++++ TRECHO SELECIONADO
A fase de desenvolvimento se dá quando o protótipo vacinal é estudado com a intenção de se criar um produto a partir dele. São abordados, durante a etapa, aspectos como a produtividade, pureza final e estabilidade da vacina em diferentes condições. O passo importante desta fase é o TPP (Target Product Profile, em inglês), que indica e descreve qual será o público alvo do produto, suas características desejáveis e sua estratégia de administração, entre outras coisas.
Ao chegar à fase de testes clínicos o protótipo já tem características próprias de um potencial produto. Ela se divide em três etapas finais: demonstrar ausência de toxicidade; mostra imunogenicidade (potencial de uma medicação em provocar estas respostas imunes); demonstrar eficiência.
Segundo o cientista, são muitos os cuidados ao longo destes processos, “desde o cuidado escolher uma forma viável de produzir a vacina para os testes, significando uma preparação segura e economicamente viável, até cuidados com a toxicidade e efetividade da preparação”.
Quais burocracias fabricadores devem cumprir
Existem, ainda, alguns trâmites burocráticos ao longo do processo de criação, fabricação e distribuição de uma vacina. Renato Astray explica que há uma legislação específica e revisada com frequência pela Anvisa, além da necessidade de se produzir a vacina em condições de Boas Práticas de Fabricação (Inmetro), o que, de acordo com ele, “exige investimentos altos para a construção de uma fábrica de vacinas”.
Assim, a Anvisa afirma que sua regra para a fabricação de vacinas é “basicamente a mesma dos países que são referência em medicamentos e vacina no mundo”. Após os produtos estarem prontos, a agência faz a análise dos dados da vacina para validar suas informações de segurança e eficácia.
Em nota, a Anvisa assegurou que os produtos e insumos voltados para o combate à Covid-19 tem recebido prioridade total de análise pela agência.
Busca pela vacina contra a Covid-19
Para então se chegar a uma vacina contra o novo coronavírus, explica Astray, é preciso entender a imunologia relacionada à infecção por coronavírus. Em um primeiro momento, segundo ele, os estudos se baseiam no que se sabe sobre outras versões do coronavírus que causaram epidemias, como o SARS e o MERS.
Em seguida, deve ser feita uma preparação precisa para mostrar a eficiência em testes em animais, seguindo para os testes em humanos. Por fim, conclui, “a construção de estrutura produtiva e aprovação por agências reguladoras”.
++++++++
=== TAREFA A ===
Quais aspectos o texto sobre a criação de vacinas diz que são abordados durante a fase de desenvolvimento? Enumere todos.
=== TAREFA B ===
Dê sequência ao texto sobre a criação de vacinas a partir da última frase apresentada.
++++ DADOS PARA ANÁLISE
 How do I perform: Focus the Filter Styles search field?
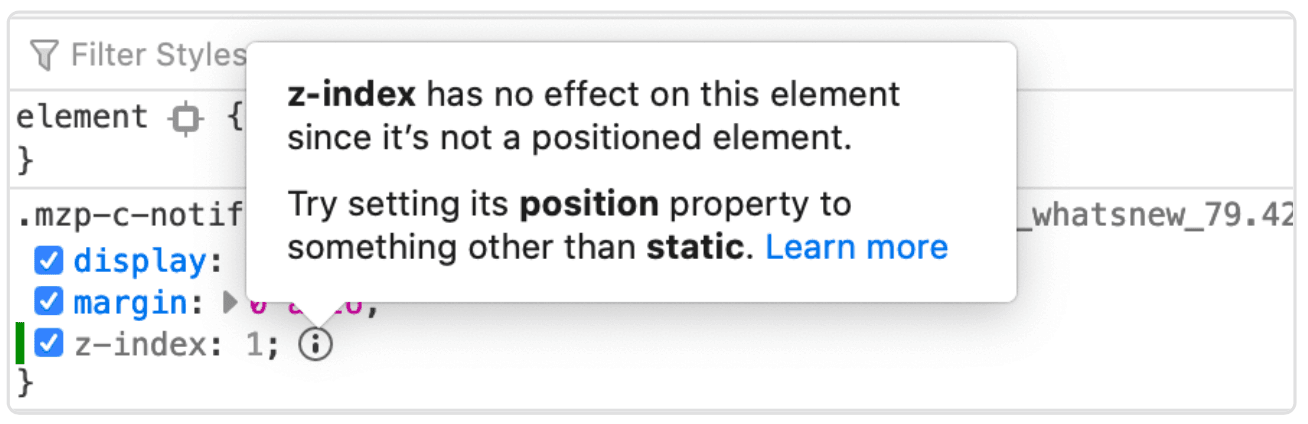(x=150, y=55)
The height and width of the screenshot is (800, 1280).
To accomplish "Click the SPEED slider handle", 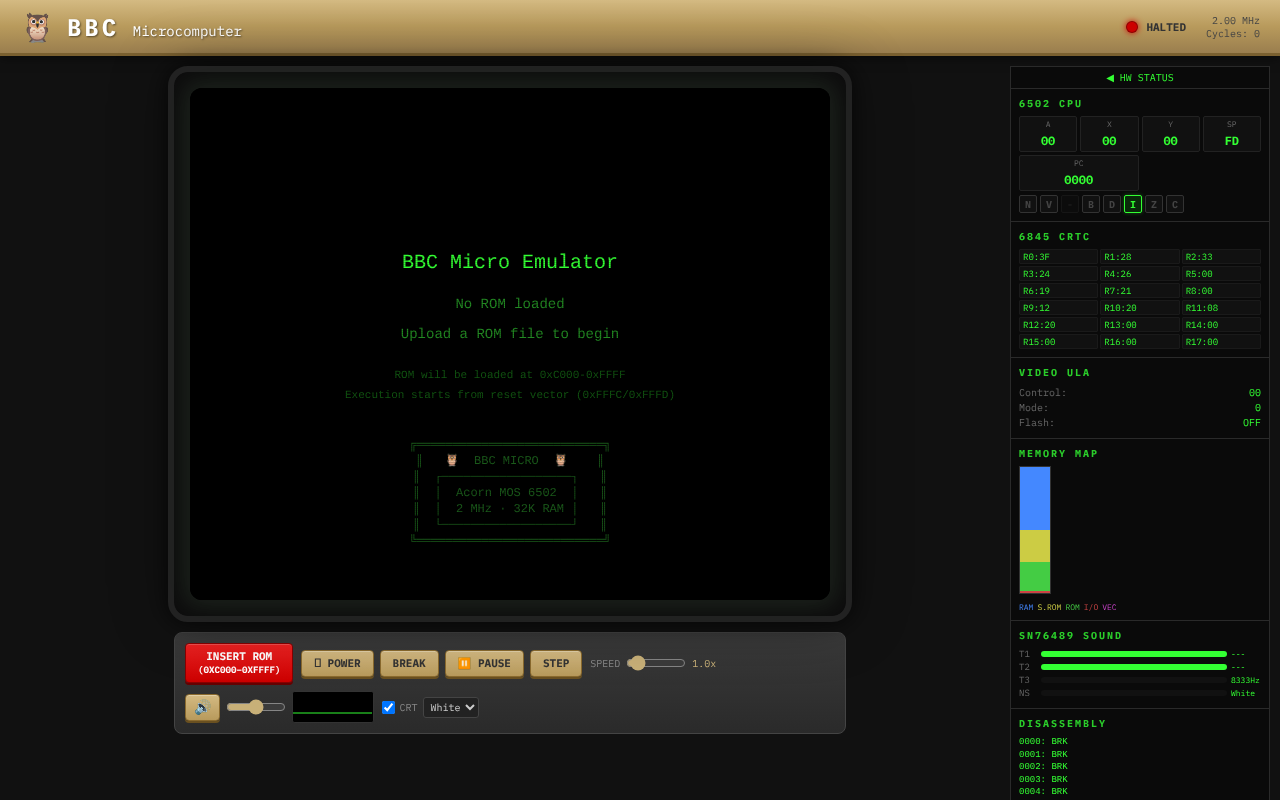I will [x=637, y=662].
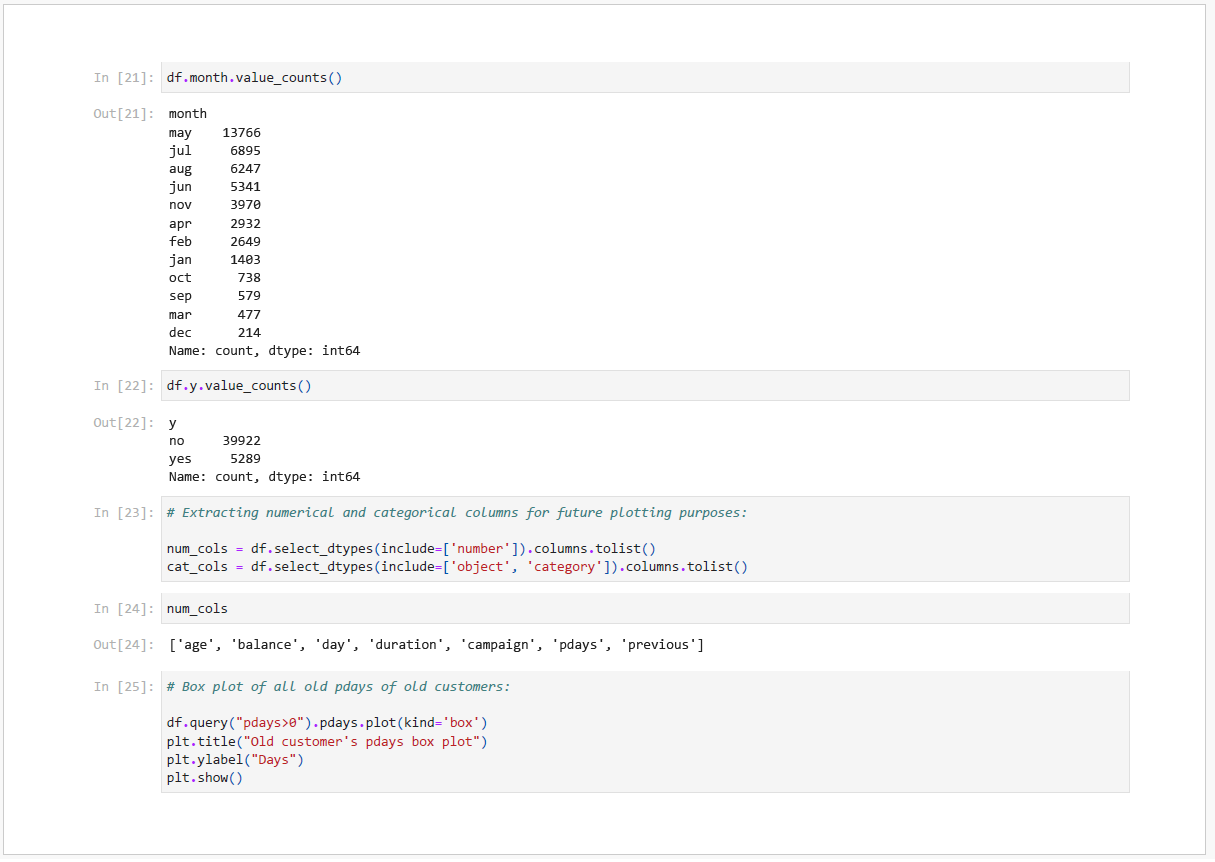
Task: Select the In [25] prompt label
Action: [x=123, y=687]
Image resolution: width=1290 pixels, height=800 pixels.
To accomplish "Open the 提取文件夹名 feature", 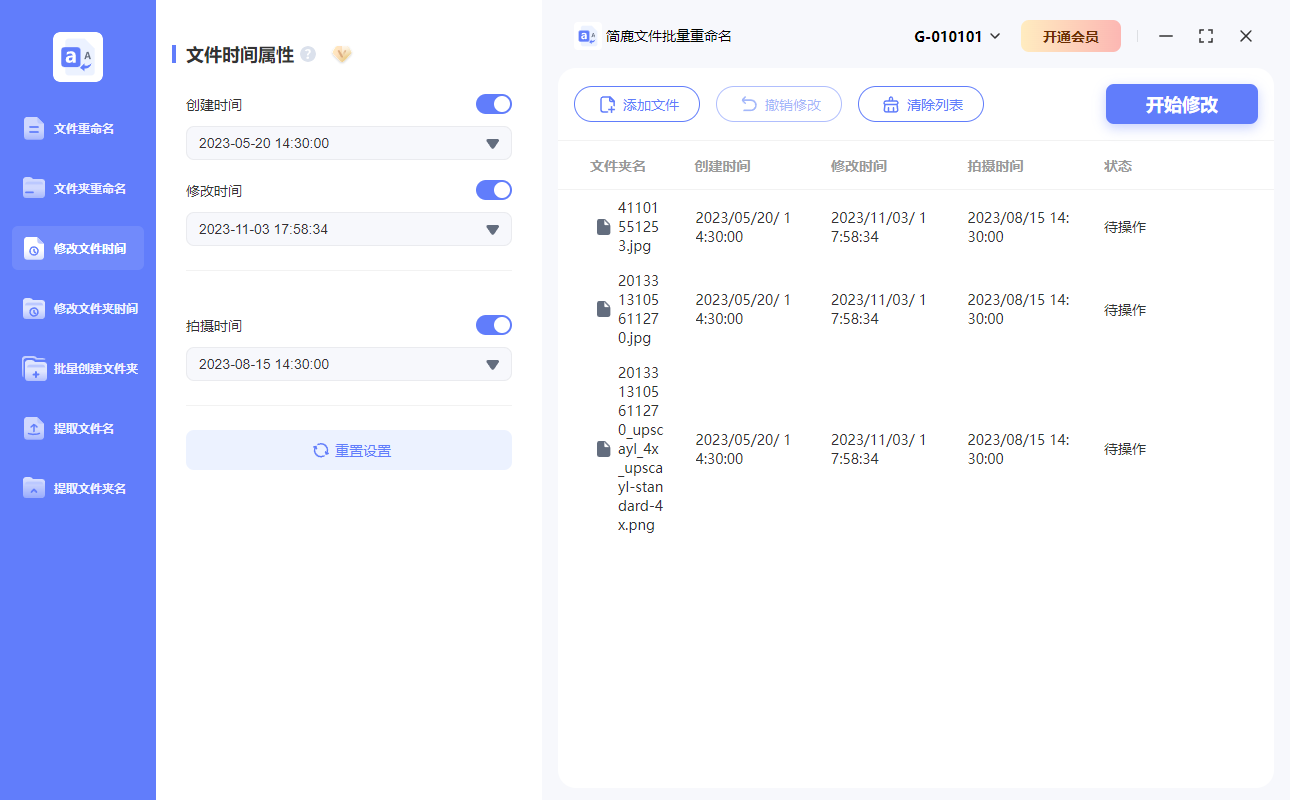I will point(77,488).
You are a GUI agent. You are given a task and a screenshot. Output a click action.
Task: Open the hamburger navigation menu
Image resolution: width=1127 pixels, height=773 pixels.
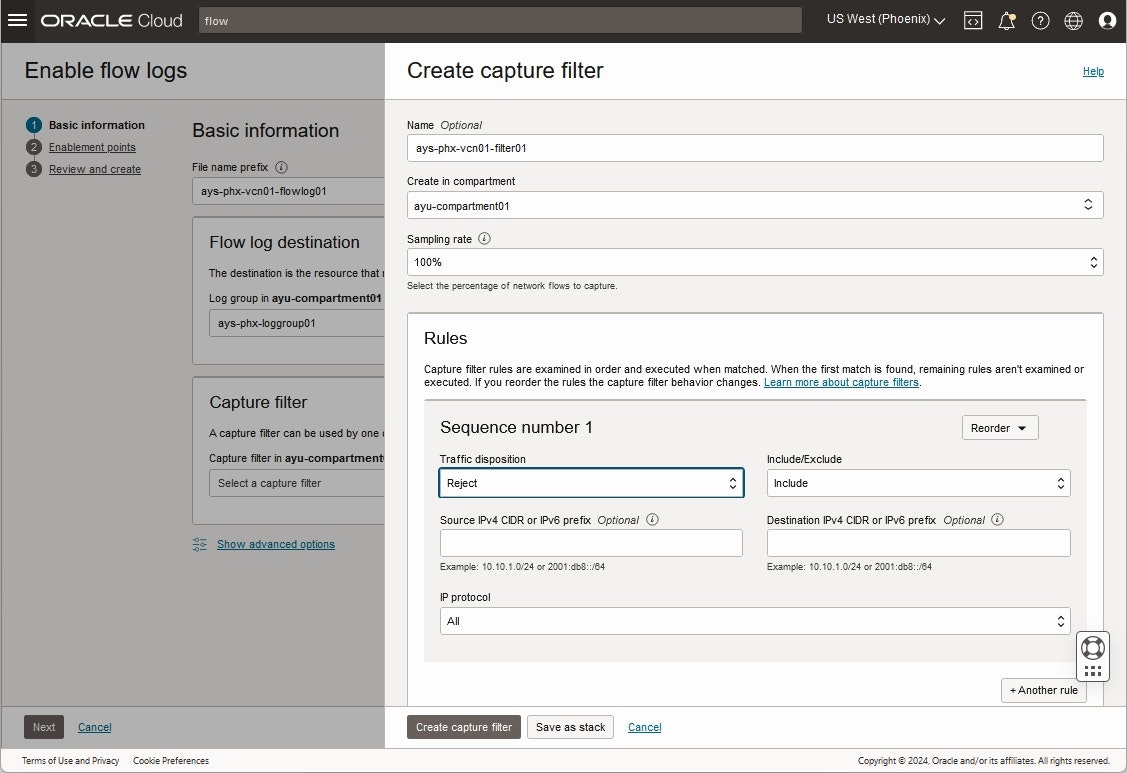click(x=17, y=20)
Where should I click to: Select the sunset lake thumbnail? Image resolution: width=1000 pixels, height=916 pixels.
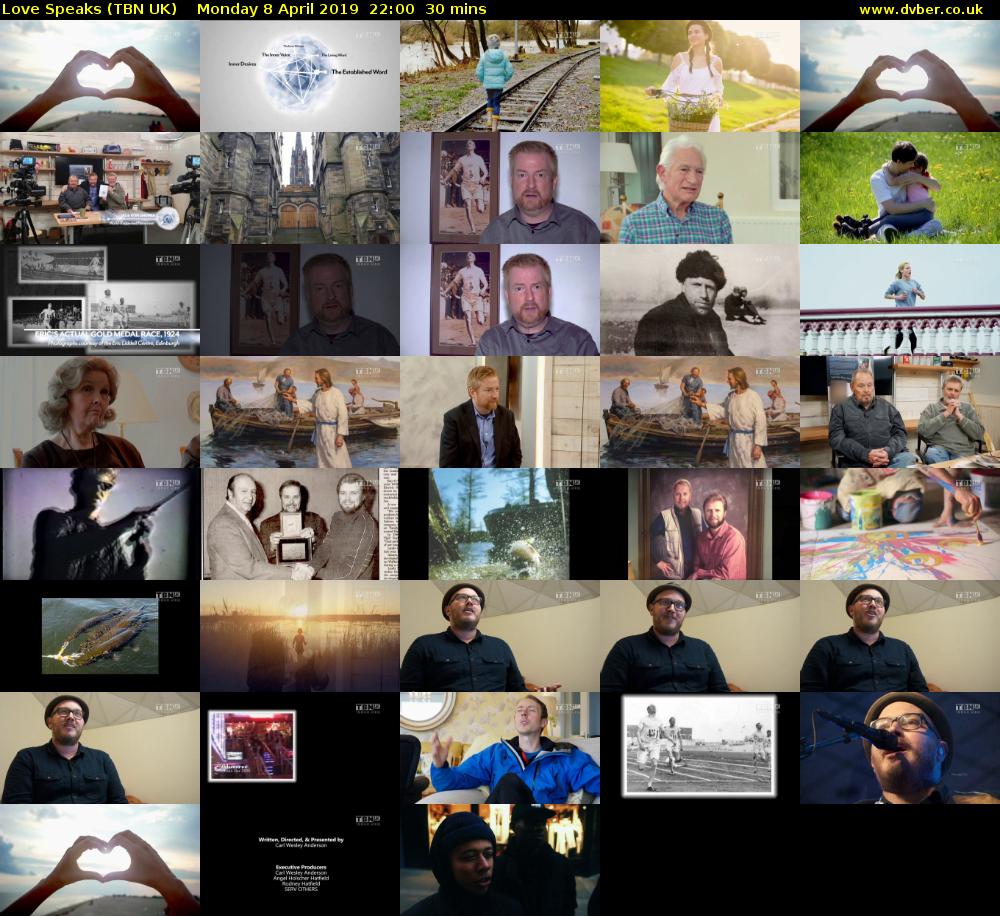299,636
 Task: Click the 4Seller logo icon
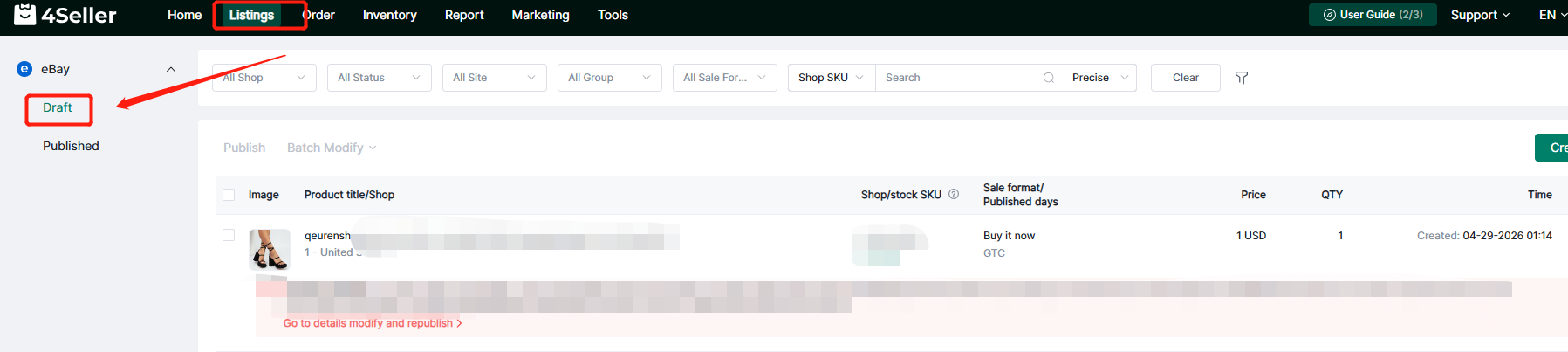pyautogui.click(x=24, y=14)
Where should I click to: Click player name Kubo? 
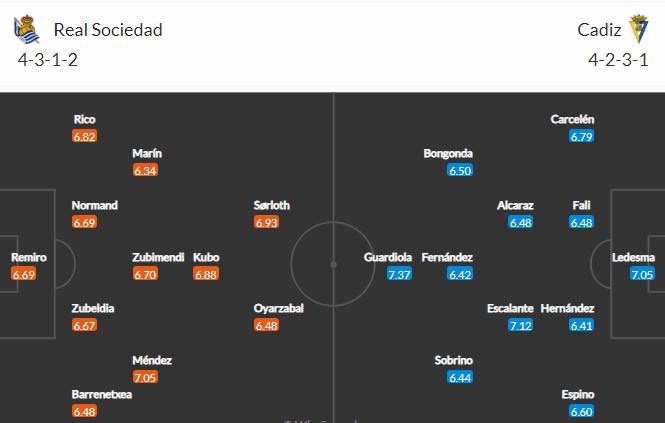point(206,257)
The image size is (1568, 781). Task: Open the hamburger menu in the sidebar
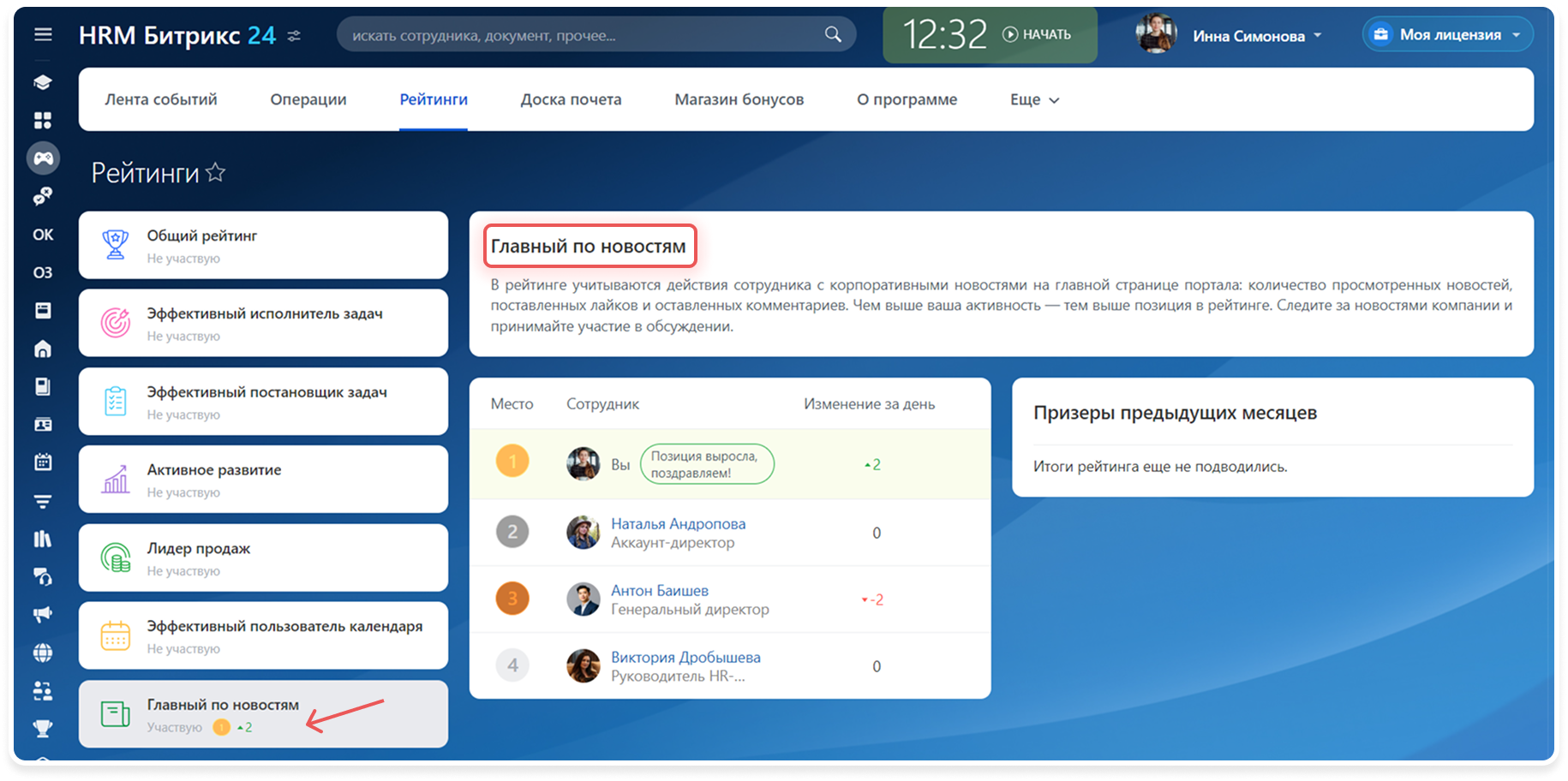(43, 34)
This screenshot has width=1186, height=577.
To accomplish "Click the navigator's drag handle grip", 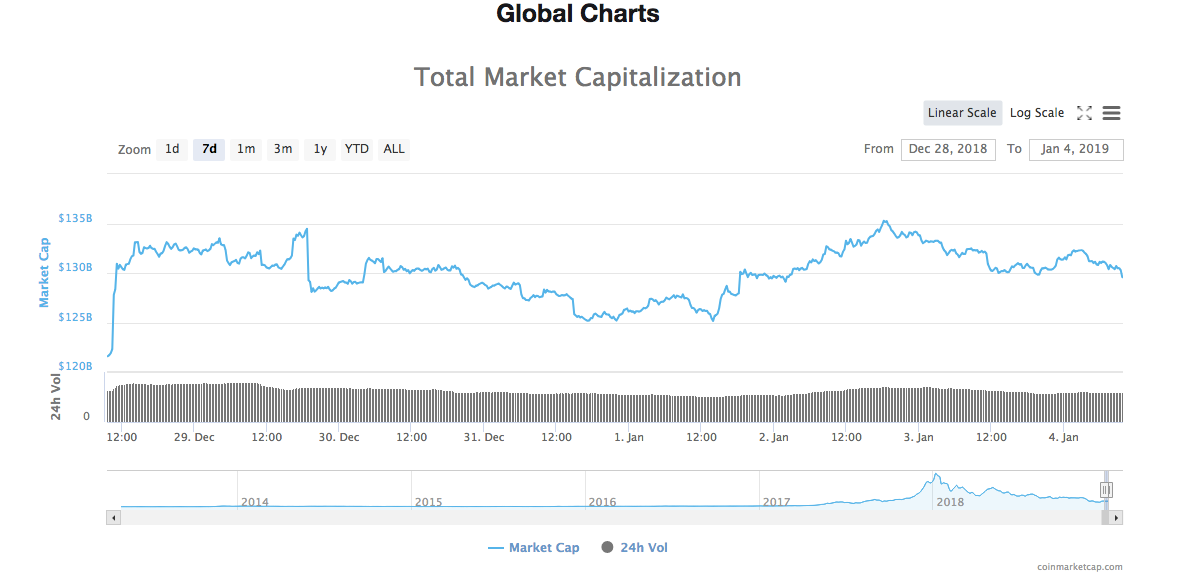I will point(1106,489).
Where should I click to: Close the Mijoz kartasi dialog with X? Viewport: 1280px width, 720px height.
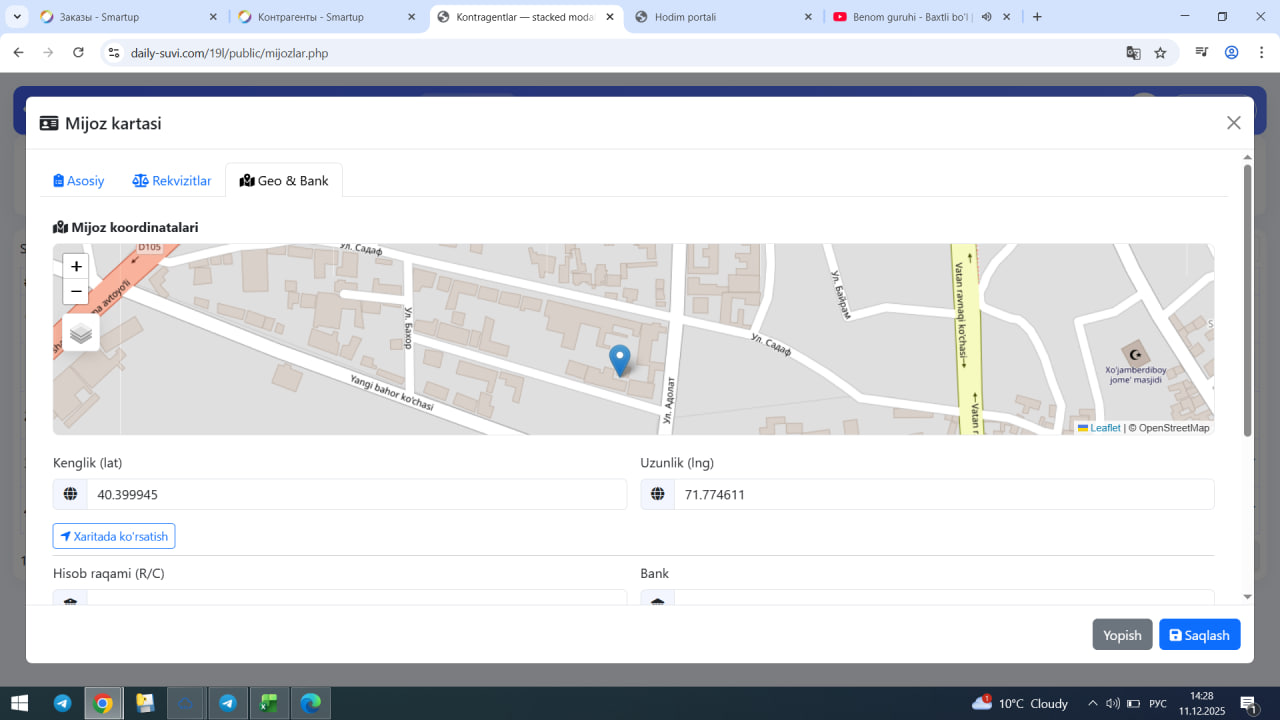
++++++++
=== RESPOSTA FINAL A ===
- produtividade
- pureza final
- estabilidade da vacina em diferentes condições

=== RESPOSTA FINAL B ===
Dessa forma, na busca pela vacina contra a Covid-19, institutos e indústrias de diversos países aceleraram suas pesquisas e encurtaram os prazos para a fabricação de uma vacina para entre 12 a 18 meses.
Entretanto, uma nova previsão animou aqueles que esperam pela chegada mais breve das vacinas: na última segunda (30), a Johnson & Johnson anunciou que cofinanciará, ao lado da Barda (Biomedical Advanced Research and Development Authority), agência dos Estados Unidos, uma vacina que poderá estar pronta ao início de 2021.
Também nos EUA, o KPWHRI (Kaiser Permanente Washington Health Research Institute) foi a primeira organização a realizar pesquisas por uma vacina contra o vírus. Os trabalhos em Seattle são financiados pelo NIH (National Institutes of Health). Na Alemanha, o laboratório Pfizer e a startup BioNTech trabalham juntos em busca do antídoto.
A China provavelmente terá mais de uma pesquisa por vacinas contra a covid-19. Anunciada pelo governo chinês, a Academia Militar de Pesquisa Médica, ligada à Academia Militar de Ciências, lidera um dos estudos, e, a partir de abril, outras instituições iniciarão trabalhos em busca de uma vacina.
No Brasil
No Brasil, pesquisadores do Laboratório de Imunologia do Instituto do Coração (Incor) da Faculdade de Medicina da USP (FMUSP) lideram uma pesquisa por vacinas feitas por meio de partículas artificiais parecidas com o novo coronavírus. Ainda não há, porém, previsão para a conclusão dos trabalhos. Entretanto, os cientistas esperam que a vacina já seja testada em animais nos próximos meses.